[Start of section]
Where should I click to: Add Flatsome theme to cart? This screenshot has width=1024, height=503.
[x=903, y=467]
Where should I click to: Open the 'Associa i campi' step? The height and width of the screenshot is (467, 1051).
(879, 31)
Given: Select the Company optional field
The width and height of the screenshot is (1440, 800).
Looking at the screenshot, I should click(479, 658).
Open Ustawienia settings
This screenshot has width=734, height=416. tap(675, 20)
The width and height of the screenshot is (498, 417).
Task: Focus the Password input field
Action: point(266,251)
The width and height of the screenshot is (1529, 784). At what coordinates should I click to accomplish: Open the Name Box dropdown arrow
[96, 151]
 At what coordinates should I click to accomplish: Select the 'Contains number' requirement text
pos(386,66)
[End of section]
Description of the task:
Starting at the line with "Where should I click to: Open", retype each line through the final one in the data above, unchanged and with nothing added.

Result:
Where should I click to: Open the 'Associa i campi' step? The height and width of the screenshot is (467, 1051).
(879, 31)
Given: Select the Company optional field
The width and height of the screenshot is (1440, 800).
Looking at the screenshot, I should click(479, 658).
Open Ustawienia settings
This screenshot has width=734, height=416. tap(675, 20)
The width and height of the screenshot is (498, 417).
Task: Focus the Password input field
Action: point(266,251)
The width and height of the screenshot is (1529, 784). At what coordinates should I click to accomplish: Open the Name Box dropdown arrow
[96, 151]
 At what coordinates should I click to accomplish: Select the 'Contains number' requirement text
pos(386,66)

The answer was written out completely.